§ **What this task involves**:
Each entry that appears below should be restated word for word.
== == ==
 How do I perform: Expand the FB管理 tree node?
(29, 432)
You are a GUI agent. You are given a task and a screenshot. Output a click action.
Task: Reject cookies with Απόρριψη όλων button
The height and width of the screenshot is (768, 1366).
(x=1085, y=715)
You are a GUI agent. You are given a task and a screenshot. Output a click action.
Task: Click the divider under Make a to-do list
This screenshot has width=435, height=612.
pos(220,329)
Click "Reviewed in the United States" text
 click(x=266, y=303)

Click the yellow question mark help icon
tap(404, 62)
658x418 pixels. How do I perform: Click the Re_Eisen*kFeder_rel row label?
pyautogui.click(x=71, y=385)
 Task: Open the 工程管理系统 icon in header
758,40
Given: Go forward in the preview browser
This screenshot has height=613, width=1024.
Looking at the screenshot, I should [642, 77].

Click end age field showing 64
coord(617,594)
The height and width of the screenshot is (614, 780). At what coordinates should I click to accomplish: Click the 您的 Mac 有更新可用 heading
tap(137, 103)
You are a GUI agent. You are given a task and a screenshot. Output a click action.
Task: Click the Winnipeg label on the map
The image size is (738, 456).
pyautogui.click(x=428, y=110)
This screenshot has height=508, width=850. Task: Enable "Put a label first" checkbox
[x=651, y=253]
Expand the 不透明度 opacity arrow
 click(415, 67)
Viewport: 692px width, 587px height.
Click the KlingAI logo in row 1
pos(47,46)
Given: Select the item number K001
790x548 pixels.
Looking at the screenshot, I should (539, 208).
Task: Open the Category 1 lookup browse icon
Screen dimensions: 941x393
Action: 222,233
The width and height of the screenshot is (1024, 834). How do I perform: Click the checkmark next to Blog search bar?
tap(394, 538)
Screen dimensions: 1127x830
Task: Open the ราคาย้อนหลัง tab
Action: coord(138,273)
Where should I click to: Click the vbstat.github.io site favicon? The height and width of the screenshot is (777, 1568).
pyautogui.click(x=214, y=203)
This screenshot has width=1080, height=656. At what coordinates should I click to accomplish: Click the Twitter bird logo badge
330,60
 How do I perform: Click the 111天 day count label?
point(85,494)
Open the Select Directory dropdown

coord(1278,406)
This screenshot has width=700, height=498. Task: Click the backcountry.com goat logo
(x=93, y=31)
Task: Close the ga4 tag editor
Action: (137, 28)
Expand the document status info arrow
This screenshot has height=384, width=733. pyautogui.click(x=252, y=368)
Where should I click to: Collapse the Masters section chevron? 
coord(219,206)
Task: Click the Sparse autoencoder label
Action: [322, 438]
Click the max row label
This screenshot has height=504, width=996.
== == ==
§ **Exercise response**:
 How do I perform: Expand the FB管理 tree node?
(29, 432)
You are a GUI agent. You are given a task and a screenshot. Output a click action.
Task: Reject cookies with Απόρριψη όλων button
The height and width of the screenshot is (768, 1366).
(x=1085, y=715)
You are a GUI agent. You are given a task and a screenshot. Output a click action.
Task: Click the divider under Make a to-do list
This screenshot has width=435, height=612.
pos(220,329)
Click "Reviewed in the United States" text
 click(x=266, y=303)

Click the yellow question mark help icon
tap(404, 62)
658x418 pixels. How do I perform: Click the Re_Eisen*kFeder_rel row label?
pyautogui.click(x=71, y=385)
 Task: Open the 工程管理系统 icon in header
758,40
Given: Go forward in the preview browser
This screenshot has height=613, width=1024.
Looking at the screenshot, I should [642, 77].

Click end age field showing 64
coord(617,594)
The height and width of the screenshot is (614, 780). At what coordinates should I click to accomplish: Click the 您的 Mac 有更新可用 heading
tap(137, 103)
You are a GUI agent. You are given a task and a screenshot. Output a click action.
Task: Click the Winnipeg label on the map
The image size is (738, 456).
pyautogui.click(x=428, y=110)
This screenshot has height=508, width=850. Task: Enable "Put a label first" checkbox
[x=651, y=253]
Expand the 不透明度 opacity arrow
 click(415, 67)
Viewport: 692px width, 587px height.
Click the KlingAI logo in row 1
pos(47,46)
Given: Select the item number K001
790x548 pixels.
Looking at the screenshot, I should (539, 208).
Task: Open the Category 1 lookup browse icon
Screen dimensions: 941x393
Action: 222,233
The width and height of the screenshot is (1024, 834). How do I perform: Click the checkmark next to Blog search bar?
tap(394, 538)
Screen dimensions: 1127x830
Task: Open the ราคาย้อนหลัง tab
Action: coord(138,273)
Where should I click to: Click the vbstat.github.io site favicon? The height and width of the screenshot is (777, 1568).
pyautogui.click(x=214, y=203)
This screenshot has width=1080, height=656. At what coordinates should I click to accomplish: Click the Twitter bird logo badge
330,60
 How do I perform: Click the 111天 day count label?
point(85,494)
Open the Select Directory dropdown

coord(1278,406)
This screenshot has width=700, height=498. Task: Click the backcountry.com goat logo
(x=93, y=31)
Task: Close the ga4 tag editor
Action: (137, 28)
Expand the document status info arrow
This screenshot has height=384, width=733. pyautogui.click(x=252, y=368)
Where should I click to: Collapse the Masters section chevron? 
coord(219,206)
Task: Click the Sparse autoencoder label
Action: [322, 438]
Click the max row label
This screenshot has height=504, width=996.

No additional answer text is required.